STRANGLE WIRE propose un death qui mise autant sur la puissance que sur la vitesse. Les Irlandais incorporent des notes heavy, avec modération, dans les motifs de guitare sans négliger de saupoudrer le tout de riffs thrashisants pour donner naissance à un breuvage fort aux saveurs old-school. Les changements de rythme sont nombreux, l’ambiance est tantôt inquiétante, tantôt frénétique. La demi-heure assénée sous des lumières stroboscopiques par les quatre compagnons tout de noir vêtus passe bien vite ; quelques morceaux supplémentaires n’auraient pas été de trop.

Arrive ensuite PUTRID PILE, guitariste-chanteur seul en scène accompagné d’un ordinateur qui balance du blast à tout-va. Voir le musicien imposant, bermuda et casquette, s’agiter derrière son micro, le visage grimaçant entre growls et cris aigus surprend, attire même quelques moqueries avant que l’énergie déployée par Shaun LaCanne n’emporte l’adhésion. Son brutal death saupoudré de touches groovy est d’une efficacité totale. La qualité des compositions jaillit des longs passages instrumentaux où le musicien montre sa solide technique. Il achève sa prestation sur le poétique "Food For Maggots" et quitte la lumière après un « merci beaucoup » en français. Bravo, Monsieur !
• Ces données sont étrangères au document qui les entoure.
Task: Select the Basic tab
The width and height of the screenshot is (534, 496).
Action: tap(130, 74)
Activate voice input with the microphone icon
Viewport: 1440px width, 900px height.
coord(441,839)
TO VIOLENTLY VOMIT se présente comme une nouvelle appellation de DISGORGE... ou un groupe reprenant les morceaux de cette formation culte. Ce soir, le groupe est composé de trois musiciens. Le chanteur Angel Ochoa qui, bien pâle, semble légèrement malade, n’a enregistré aucun album avec la légende du brutal death US. Le guitariste historique Diego Sanchez est présent. Un batteur que je ne connais pas accompagne les deux compagnons. Pas de bassiste en vue... Le chaos propre aux titres des Américains agitent enfin les fans, ravis de voir Angel monter sur les retours pour checker le premier rang. Diego, statique, headbangue de toutes ses dreadlocks et, surtout, enchaîne les riffs à mille à l’heure ; à peine est-on familiarisé avec l’un d’entre eux qu’un autre surgit, et en trois minutes, la chanson est finie, la tornade est passée... mais une autre tempête se lève déjà. Cette musique dégage une atmosphère de folie, de jusqu’auboutisme que n’altèrent pas quelques intros malsaines typiques du genre et les passages plus épais, plus groovy. Les trois extraits de « She Lay Gutted » sont un ravissement même si les vocaux, comme scandés, n’ont pas la magie démente de ceux du légendaire Matti Way, même si l’absence de basse, jouissive sur l’album, atténue leur force. Après 40 minutes intenses, le calme revient dans le Black Lab.

Alors que la salle s’est légèrement vidée, DEFEATED SANITY entame son set ultra technique d’une heure. Les Berlinois, actifs depuis 1993 – chapeau ! – et désormais hébergé chez Season Of Mist, défendent leur dernier album, le très solide « Chronicles Of Lunacy », dont ils jouent les huit titres, en deux rasades de quatre. Le brio des musiciens, dont le nouveau guitariste Vaughn Stoffey tout juste embarqué dans l’aventure, jaillit sur un morceau aussi brillant que "Condemned To Vascular Famine", dans le jeu de basse de Jacob Schmidt qui s’offre même un solo et, bien sûr, dans la prestation hallucinée de Lille Gruber, batteur qui évolue dans de hautes, très hautes sphères comme sur l’enchaînement inhumain de "The Odour Of Sanctity" et "Accelerating The Rot" ou sur le break jazzy surprenant de "Naraka". Dans des lumières souvent rouges ou vertes, les parties pachydermiques aux ambiances lugubres s’intercalent entre accélérations redoutables, aspirations quasi progressives et touches groovy ("Naraka"). La violence de DEFEATED SANITY, malsaine quand surgissent de brefs samples inquiétants, conclut en une beauté dépravée cette soirée dédiés à la sainte furie du death metal.